Only reproduce the lines from the line containing "The width and height of the screenshot is (799, 400)." onward, exactly, through the final line of the data below.

• **Records from a dataset**:

= = = =

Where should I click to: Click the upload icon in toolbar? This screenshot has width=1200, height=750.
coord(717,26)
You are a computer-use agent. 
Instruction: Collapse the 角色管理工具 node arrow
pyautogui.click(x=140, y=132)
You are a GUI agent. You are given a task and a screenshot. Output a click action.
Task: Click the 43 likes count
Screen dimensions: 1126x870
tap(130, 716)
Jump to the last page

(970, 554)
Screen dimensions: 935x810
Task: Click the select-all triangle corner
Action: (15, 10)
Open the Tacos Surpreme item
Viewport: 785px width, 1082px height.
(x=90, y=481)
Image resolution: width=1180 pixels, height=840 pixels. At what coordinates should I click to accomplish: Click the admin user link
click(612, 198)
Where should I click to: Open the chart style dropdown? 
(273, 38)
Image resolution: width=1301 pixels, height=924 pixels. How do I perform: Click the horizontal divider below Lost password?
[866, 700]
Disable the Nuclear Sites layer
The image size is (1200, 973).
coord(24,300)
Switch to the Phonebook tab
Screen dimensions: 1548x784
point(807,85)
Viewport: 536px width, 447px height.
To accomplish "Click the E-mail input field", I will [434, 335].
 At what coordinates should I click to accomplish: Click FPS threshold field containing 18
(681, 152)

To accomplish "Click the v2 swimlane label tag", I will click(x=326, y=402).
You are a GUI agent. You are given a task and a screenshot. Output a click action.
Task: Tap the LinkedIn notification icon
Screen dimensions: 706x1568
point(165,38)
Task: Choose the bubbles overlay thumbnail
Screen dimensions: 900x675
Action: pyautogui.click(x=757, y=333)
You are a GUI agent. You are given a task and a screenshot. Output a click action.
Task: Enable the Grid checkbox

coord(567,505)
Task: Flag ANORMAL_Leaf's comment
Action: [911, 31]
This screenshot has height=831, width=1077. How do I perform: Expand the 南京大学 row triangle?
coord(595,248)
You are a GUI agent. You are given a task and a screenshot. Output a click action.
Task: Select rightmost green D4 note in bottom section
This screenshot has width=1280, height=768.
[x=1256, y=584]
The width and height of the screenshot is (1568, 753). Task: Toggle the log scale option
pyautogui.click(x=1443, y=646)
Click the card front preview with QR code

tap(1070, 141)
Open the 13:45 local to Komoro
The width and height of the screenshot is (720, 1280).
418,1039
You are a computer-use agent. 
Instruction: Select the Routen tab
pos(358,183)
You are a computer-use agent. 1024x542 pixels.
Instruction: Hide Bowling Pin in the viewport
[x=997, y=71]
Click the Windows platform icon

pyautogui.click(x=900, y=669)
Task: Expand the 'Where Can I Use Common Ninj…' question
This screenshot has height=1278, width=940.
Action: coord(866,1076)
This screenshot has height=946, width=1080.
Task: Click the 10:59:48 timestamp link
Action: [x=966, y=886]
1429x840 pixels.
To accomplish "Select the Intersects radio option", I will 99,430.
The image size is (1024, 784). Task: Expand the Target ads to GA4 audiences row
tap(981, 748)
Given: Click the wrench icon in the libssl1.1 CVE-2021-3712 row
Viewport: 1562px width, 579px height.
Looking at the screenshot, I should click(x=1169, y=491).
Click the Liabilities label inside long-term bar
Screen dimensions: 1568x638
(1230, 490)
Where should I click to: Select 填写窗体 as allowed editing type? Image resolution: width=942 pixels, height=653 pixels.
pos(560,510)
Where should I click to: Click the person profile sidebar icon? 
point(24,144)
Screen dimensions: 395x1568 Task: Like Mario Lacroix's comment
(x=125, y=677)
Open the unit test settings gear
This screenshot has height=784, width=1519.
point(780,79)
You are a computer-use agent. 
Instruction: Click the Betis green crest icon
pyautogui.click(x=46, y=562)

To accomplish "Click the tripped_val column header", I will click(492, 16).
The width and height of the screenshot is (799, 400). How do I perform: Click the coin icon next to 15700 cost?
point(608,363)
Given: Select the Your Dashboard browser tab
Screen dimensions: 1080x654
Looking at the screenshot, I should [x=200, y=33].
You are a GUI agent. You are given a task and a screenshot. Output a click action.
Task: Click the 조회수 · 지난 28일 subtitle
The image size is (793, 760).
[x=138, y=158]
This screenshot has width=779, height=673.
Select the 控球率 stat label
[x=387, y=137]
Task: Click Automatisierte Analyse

= = = =

• **REPLY TO THE EXERCISE**:
The width and height of the screenshot is (799, 400). How do I perform: Click the coin icon next to 15700 cost?
point(608,363)
Given: Select the Your Dashboard browser tab
Screen dimensions: 1080x654
Looking at the screenshot, I should [x=200, y=33].
You are a GUI agent. You are given a task and a screenshot. Output a click action.
Task: Click the 조회수 · 지난 28일 subtitle
The image size is (793, 760).
[x=138, y=158]
This screenshot has width=779, height=673.
Select the 控球率 stat label
[x=387, y=137]
Task: Click Automatisierte Analyse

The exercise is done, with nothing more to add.